# DOCUMENT TEXT
┄┄┄┄┄┄┄┄┄┄┄┄┄┄┄┄┄┄┄┄
I guess I'm just learning discipline. Growing up. All that jazz.
Ohgawd. I don't want to grow up, what am I saying?


*decent=A. A is for Average. B is for Below Average.
 
 
connor k. novy
09 November 2009 @ 09:14 pm
I went downstairs to get my things, and cup of coffee a little while ago, because it was only six thirty and I was sleepy, and coffee is obviously the solution to that problem. I made my coffee, stirred it twice, and made a cup. All ready to head upstairs to start balancing chemical equations, I pick up my back pack. What do I find, sitting undernath? Underneath my bag, there was an excess of what can be best described as brown gunk. It had spread onto the table cloth and onto my papers. It was smelly.

It was not poop, I promise.

It was coffee. I had put my travel mug, which I thought was empty, into my back pack before I got on thee bus. Turns out, there were grounds in the bottom, and when I laid my bag on the table, the tiny bit of coffee goop leaked everywhere. Being the responsible young lady that I am, I started to clean my mess up.
┄┄┄┄┄┄┄┄┄┄┄┄┄┄┄┄┄┄┄┄
# LISTING

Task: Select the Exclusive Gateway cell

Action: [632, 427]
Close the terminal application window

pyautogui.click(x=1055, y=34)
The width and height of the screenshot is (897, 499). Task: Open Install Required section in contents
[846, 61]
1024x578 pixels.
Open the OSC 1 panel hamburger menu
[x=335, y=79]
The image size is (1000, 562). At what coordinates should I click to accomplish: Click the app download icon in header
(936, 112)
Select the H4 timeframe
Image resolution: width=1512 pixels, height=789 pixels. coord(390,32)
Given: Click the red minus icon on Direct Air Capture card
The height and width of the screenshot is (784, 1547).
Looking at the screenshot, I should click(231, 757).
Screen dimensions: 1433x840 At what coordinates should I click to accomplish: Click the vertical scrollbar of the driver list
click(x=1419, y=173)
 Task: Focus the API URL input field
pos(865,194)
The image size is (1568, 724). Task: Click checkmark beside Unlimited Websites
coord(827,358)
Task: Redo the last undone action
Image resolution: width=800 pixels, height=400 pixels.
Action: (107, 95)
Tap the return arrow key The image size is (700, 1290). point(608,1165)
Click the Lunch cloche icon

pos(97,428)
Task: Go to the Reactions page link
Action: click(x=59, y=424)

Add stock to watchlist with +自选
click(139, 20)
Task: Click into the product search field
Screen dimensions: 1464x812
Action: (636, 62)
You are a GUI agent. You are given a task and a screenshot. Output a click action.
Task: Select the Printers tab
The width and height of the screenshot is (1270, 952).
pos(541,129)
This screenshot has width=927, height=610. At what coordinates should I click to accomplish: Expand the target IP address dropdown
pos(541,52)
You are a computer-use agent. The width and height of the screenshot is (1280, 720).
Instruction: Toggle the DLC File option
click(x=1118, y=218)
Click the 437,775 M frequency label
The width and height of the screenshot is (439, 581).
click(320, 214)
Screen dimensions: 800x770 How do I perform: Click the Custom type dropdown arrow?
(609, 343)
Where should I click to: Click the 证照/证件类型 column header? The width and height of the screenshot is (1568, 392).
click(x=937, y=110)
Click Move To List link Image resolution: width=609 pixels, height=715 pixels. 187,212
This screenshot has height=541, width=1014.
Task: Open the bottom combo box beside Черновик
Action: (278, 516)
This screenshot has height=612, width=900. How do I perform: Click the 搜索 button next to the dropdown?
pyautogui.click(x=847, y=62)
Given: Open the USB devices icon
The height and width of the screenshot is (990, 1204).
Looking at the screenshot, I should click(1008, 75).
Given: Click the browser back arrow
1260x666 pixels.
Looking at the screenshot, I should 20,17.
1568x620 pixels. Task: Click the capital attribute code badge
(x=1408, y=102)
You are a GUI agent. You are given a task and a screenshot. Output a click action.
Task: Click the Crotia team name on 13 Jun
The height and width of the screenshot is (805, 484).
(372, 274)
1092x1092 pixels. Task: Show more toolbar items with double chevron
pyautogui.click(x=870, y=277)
┄┄┄┄┄┄┄┄┄┄┄┄┄┄┄┄┄┄┄┄
# THINGS TO DO
- a) From the coffee-spill post, list in order the actions the writer took, from going downstairs up to picking up the backpack.
- b) According to the coffee-spill post, how did the brown gunk end up under the backpack?
- c) Continue the coffee-spill post with the next part.

# RESULTS FOR THE EXERCISE
- a)
1. Went downstairs to get things and a cup of coffee
2. Made the coffee
3. Stirred it twice
4. Made a cup
5. Picked up the back pack

- b) Before getting on the bus, the writer had put a travel mug into the backpack, thinking the mug was empty. Coffee grounds were still in the bottom. When the bag was laid on the table, that bit of coffee leaked out everywhere.

- c)
In doing so, I pushed my bag a little to the right to take the table cloth off the table. This, in turn, knocked over the cup of coffee I had just poured, spilling it over the floor, the chairs, and the remainder of the table cloth. That took a lot longer to clean up, and my entire house smells like a hipster-infested Los Feliz, poetry reciting coffee house.

I might need to hire an excorcist.

See, that was way more frenetic and funny when it was happening. I am bad at writing funny and frenetic.
Read it three times fast, and run in circles while you do it.
That's what it was like.

 
 
connor k. novy
19 October 2009 @ 06:50 pm
That is not the sound of a Jewish newborn boy-child.
I just need my hair cut.
I'm really very attached to my hair. I like it long, but it doesn't look nice when it's long, and my mother tells me so all the time (classically maternal, my hair is always too long and messy. I can't help my hair, it's not like its controllable.). To make her happy, and to make my life easier, I've decided to get it cut, at least to my shoulder blades. This is going to require quite a lot of emotional support, just letting you guys know.

Ta Ta For Now.
*Picture creditted to the brilliantly French and ridiculous Jean Luc Godard film Pierrot Le Fou, starring Anna Karina (sigh) and Jean Paul Belmondo (double sigh). Spoiler: He had second thoughts, so he goes to heaven. Oh. And waterboarding.
 

 
 
connor k. novy
15 October 2009 @ 09:13 pm
At my highschool's GSA meeting today, we were informed Westboro Church would be picketing our school, before class starts in the morning. These are the people who went to Matthew Shepard's funeral, as well as countless other events and organizations, like military funerals, synogouges, &c, with signs like "God Hates Fags."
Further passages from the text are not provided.